Josette Simon, maire de Bourg-Achard, reste optimiste face à la situation : "On est plus à un an près, il est préférable que tout soit bien construit." Cependant, l'attente a été longue pour le projet qui traîne depuis plus de quatre décennies. Le chantier avait démarré en 2022 mais a été stoppé après la découverte d'importantes fissures.
Christophe Bidaud, architecte du projet, précise que bien que l'origine des fissures demeure indéterminée, il a été décidé de démonter les parties endommagées et de réutiliser des matériaux plus durables. "On va utiliser du bois de résineux, connu pour sa stabilité," indique-t-il, ce qui devrait permettre de minimiser les risques d'altération dus aux intempéries.La reprise des travaux a été facilitée par un accord avec les assurances, qui couvre un montant de 3,75 millions d'euros pour la rénovation. La Région Normandie a trouvé une solution pour financer le reste des travaux.

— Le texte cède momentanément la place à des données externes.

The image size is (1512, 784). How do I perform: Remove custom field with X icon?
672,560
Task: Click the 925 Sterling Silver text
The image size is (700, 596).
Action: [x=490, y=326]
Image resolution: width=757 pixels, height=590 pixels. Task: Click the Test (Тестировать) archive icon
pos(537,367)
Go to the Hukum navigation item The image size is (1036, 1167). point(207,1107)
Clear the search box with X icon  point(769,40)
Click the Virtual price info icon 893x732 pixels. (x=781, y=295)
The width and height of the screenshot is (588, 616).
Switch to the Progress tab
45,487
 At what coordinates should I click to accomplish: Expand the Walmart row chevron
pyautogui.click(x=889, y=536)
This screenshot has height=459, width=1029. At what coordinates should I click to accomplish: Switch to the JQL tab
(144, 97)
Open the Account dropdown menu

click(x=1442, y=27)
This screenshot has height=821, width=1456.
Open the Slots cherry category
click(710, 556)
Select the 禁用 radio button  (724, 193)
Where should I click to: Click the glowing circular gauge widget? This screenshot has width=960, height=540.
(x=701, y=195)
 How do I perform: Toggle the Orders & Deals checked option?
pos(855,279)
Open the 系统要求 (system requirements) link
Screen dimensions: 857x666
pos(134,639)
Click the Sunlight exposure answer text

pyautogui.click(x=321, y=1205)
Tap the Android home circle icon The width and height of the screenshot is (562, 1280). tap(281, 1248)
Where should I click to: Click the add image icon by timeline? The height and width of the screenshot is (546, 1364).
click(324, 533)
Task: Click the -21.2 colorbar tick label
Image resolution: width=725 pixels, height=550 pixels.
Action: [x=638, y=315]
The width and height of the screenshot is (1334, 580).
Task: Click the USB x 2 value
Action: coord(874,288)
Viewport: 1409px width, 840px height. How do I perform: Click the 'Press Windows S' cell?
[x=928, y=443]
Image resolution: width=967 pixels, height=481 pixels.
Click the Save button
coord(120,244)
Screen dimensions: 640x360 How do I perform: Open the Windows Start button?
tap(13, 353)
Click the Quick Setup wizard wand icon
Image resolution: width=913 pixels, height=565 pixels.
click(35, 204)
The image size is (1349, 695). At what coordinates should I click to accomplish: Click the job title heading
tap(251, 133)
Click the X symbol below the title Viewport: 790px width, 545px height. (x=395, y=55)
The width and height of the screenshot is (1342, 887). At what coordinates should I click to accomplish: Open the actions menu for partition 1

Les déconstructeurs commenceront leur travail le 11 mai, et la reconstruction est prévue pour débuter en juillet. Avec cette nouvelle échéance, l’établissement devrait être opérationnel en juin 2027, juste à temps pour accueillir la rentrée scolaire. Hervé Morin, président du conseil régional, souligne que cette approche est préférable à de longues procédures judiciaires qui auraient alourdi les coûts et ralenti le projet : "On était parti pour une procédure judiciaire qui aurait duré cinq ou dix ans," déclare-t-il. Cela aurait occasionné des frais inutiles pour le chauffage et le gardiennage du site.
Le lycée international Louis de Broglie devrait accueillir près de 1000 élèves, dont une centaine d'étudiants internationaux, marquant une avancée notable pour le secteur éducatif de la région. Malgré le retard accumulé, le projet demeure une bouffée d'air frais pour l'éducation et le rayonnement international du Pays Normand.